A Museum evaluator talks with visitors as they try a new interactive.
Last week we began evaluating the first of four new computer interactives that will go into the upcoming “Moving Beyond Earth” exhibition. Visitors got to test their space knowledge with a simulation of Space Flight Academy, a quiz format that will allow up to fifteen people to play at a time. Over the next month we will give visitors the opportunity to help us test three more interactives: one is a multi-touch table where six people at a time will gather around and design their own space station modules; one allows the visitor to play the role of flight director in a real-life mission scenario; and one matches a visitor’s interests and skills with several fascinating jobs in the space industry.
Visitors try out a new interactive still in development.
Most Museum visitors don’t realize how much work goes into each and every interactive component in an exhibition. Whether it’s mechanical or computer-based, an interactive must have several qualities: • It must be engaging – visitors must want to do it • It must have an educational point – yes, we want our visitors to learn! • It must complement and support the major themes of the exhibition around it • It must be easy to understand – if visitors are confused they won’t complete it • It must withstand the use and abuse of millions of hands per year – we don’t want it to be broken constantly At the National Air and Space Museum, interactives are often designed completely in-house, but sometimes we hire help from the outside.

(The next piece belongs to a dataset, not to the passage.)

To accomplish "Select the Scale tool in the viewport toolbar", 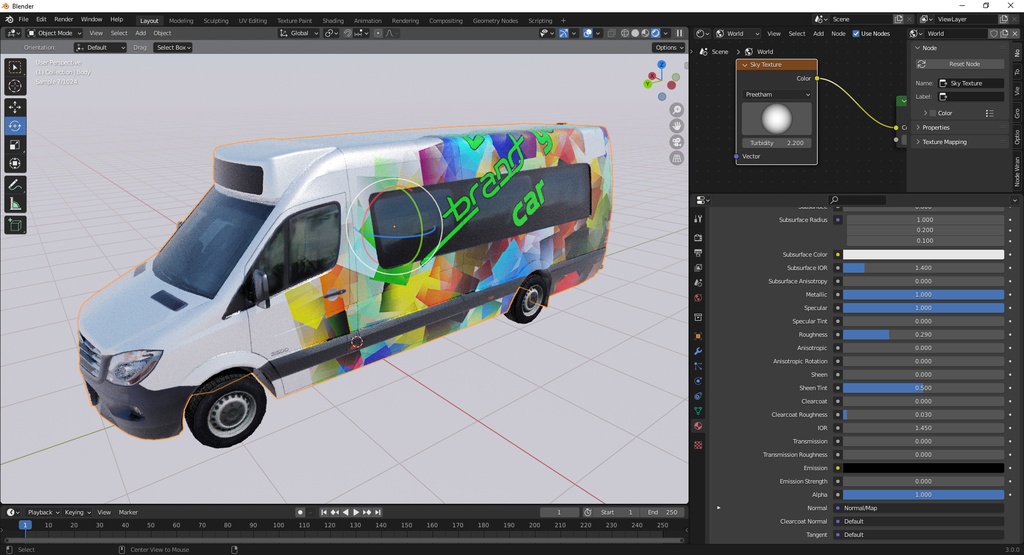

In either case the process combines a tremendous amount of creative energy with accurate and well-researched content. Once we have a solid idea, we then ask our incredibly talented production staff to come up with a plan to build it. Sometimes they come up with the brilliant ideas. Other interactives in the works will give visitors an opportunity to accompany the Tuskegee Airmen on a mission over Germany, to help Charles and Anne Lindbergh pack for their flight on the Tingmissartoq, to arrange logistics for the Douglas World Cruisers’ round-the-world-flight, and to design an airplane so it will be competitive in the air races. Another one will allow visitors to decode a Morse code message, explaining the process of sending and receiving messages as Anne Lindbergh did as radio operator for her husband’s exploratory flights on the Tingmissartoq. Interactives make any exhibition a more active experience, and we couldn’t develop them without the opinions of our visitors who agree to test the prototypes. If you visit the Museum and someone asks you to try an interactive, help us out! We want your input!